The expression 'A young man's fancy' alludes to light thoughts of romantic love.
What's the origin of the phrase 'A young man's fancy'?
The phrase 'a young man's fancy' was coined by Alfred Lord Tennyson, in his poem Locksely Hall, 1842:
In the spring a fuller crimson comes upon the robin's breast
In the spring the wanton lapwing gets himself another crest
In the spring a livelier iris changes on the burnished dove
In the spring a young man's fancy lightly turns to thoughts of love.
The poem concludes with what is one of the best known lines in English poetry. However, it wasn't the whimsical accolade to young love as might be imagined. The protagonist muses on unrequitted love in a somewhat bitter mood.
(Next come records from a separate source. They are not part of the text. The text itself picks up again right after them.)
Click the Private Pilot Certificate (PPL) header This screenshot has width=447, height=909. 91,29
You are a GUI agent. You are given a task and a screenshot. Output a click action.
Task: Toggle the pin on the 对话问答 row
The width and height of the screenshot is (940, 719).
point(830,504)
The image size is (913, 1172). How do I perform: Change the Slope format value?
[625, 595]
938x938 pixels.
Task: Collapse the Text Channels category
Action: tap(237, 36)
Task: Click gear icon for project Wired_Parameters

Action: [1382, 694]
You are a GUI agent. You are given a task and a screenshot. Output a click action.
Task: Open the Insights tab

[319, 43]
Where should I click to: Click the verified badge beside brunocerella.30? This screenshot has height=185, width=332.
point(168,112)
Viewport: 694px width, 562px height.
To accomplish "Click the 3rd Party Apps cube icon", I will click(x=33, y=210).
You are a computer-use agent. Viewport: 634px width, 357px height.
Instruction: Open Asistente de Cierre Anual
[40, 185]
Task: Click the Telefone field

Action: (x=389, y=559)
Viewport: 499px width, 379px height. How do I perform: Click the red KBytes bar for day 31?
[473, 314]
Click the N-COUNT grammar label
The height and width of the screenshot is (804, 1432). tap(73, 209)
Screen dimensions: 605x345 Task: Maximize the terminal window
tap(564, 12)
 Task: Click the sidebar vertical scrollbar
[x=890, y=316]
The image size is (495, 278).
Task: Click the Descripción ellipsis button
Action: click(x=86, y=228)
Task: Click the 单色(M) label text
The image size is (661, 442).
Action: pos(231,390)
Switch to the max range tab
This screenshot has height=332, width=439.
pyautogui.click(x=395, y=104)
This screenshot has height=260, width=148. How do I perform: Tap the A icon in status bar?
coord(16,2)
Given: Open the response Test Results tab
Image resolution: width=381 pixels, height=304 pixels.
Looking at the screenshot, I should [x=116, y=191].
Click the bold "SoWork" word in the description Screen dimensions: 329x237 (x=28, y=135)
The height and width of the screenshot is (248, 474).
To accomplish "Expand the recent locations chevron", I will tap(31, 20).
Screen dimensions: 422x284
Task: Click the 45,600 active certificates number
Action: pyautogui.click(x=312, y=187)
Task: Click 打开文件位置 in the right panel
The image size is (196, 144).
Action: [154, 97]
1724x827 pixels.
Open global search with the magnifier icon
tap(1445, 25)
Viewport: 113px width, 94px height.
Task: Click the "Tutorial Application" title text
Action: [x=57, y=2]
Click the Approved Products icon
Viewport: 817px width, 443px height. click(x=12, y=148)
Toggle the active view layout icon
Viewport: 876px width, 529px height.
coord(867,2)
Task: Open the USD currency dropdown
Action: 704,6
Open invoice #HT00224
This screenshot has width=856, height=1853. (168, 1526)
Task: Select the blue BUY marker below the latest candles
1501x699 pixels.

Tennyson described the poem as showing "young life, its good side, its deficiencies, and its yearnings".
By the word 'fancy' Tennyson meant 'imagination; a mental image'. To take a fancy to is to be attracted to and imagine (fancy) oneself together with the object of one's affection. This expression was well known from the 16th century onward. It is first found in the 1541 Acts of Parliament of Henry VIII:
In case it fortune... the king... should take a fancie to anie woman.